## Required action
Send back the line that contains "Click the Smart Money Buy Signal label" and all lines following it through the end of the data below, exactly, omitting pictures.

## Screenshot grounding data
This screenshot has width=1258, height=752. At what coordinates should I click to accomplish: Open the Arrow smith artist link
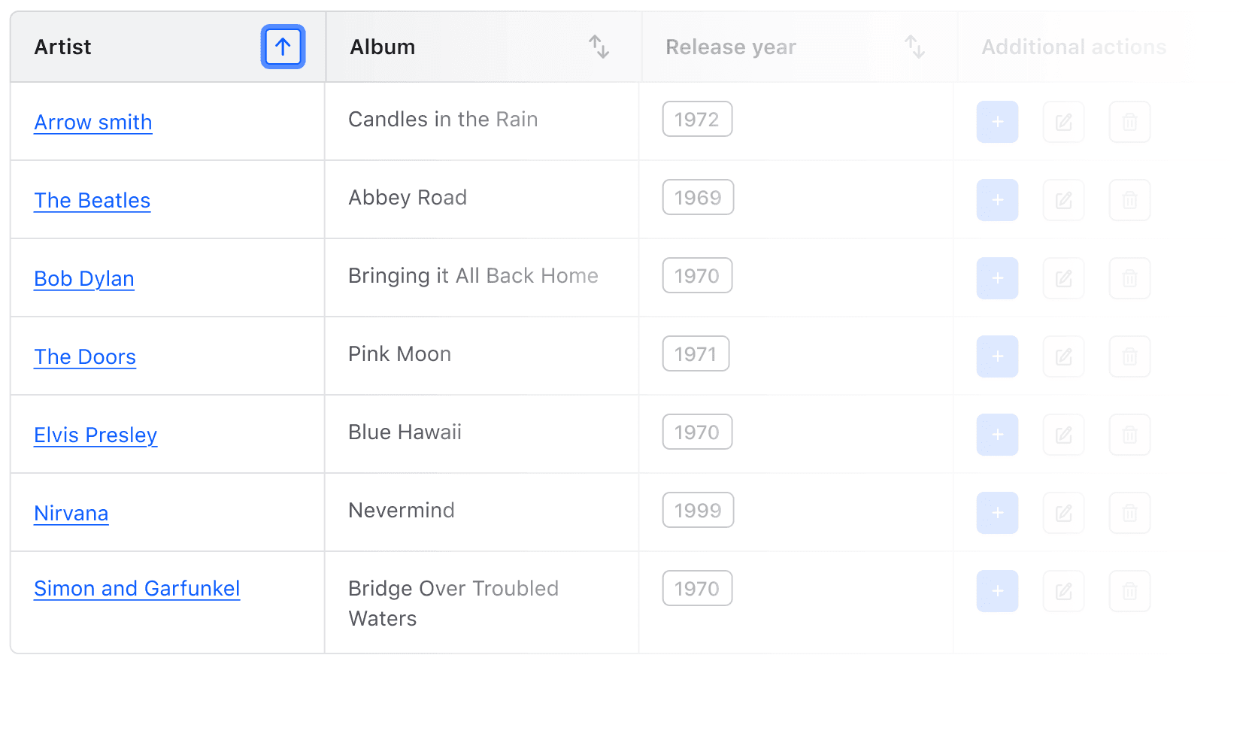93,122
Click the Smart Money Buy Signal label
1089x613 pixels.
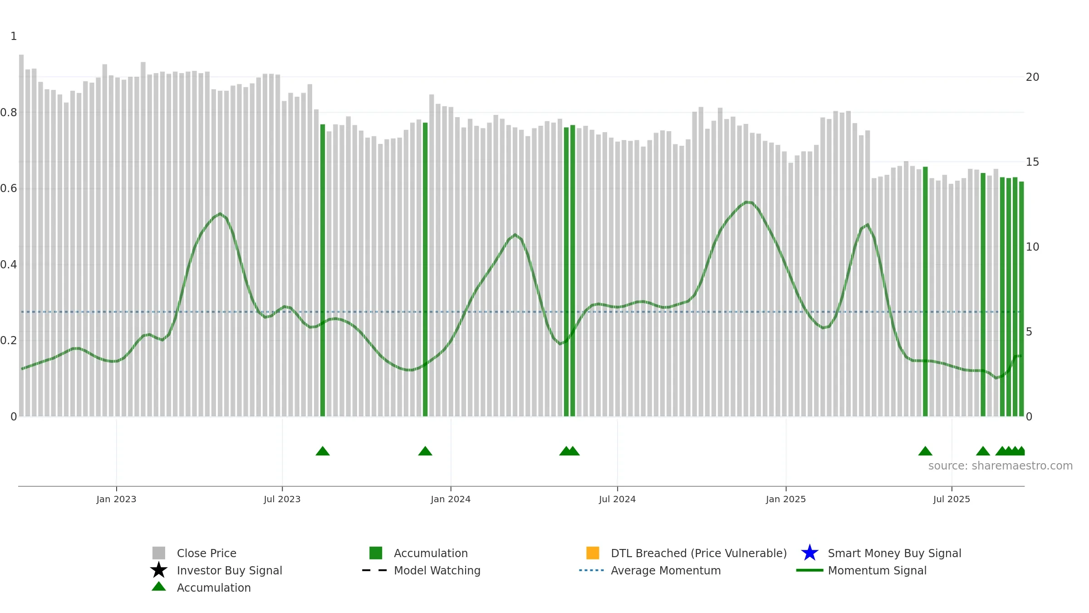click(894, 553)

## Exercise output
Click the Smart Money Buy Signal label
1089x613 pixels.
click(894, 553)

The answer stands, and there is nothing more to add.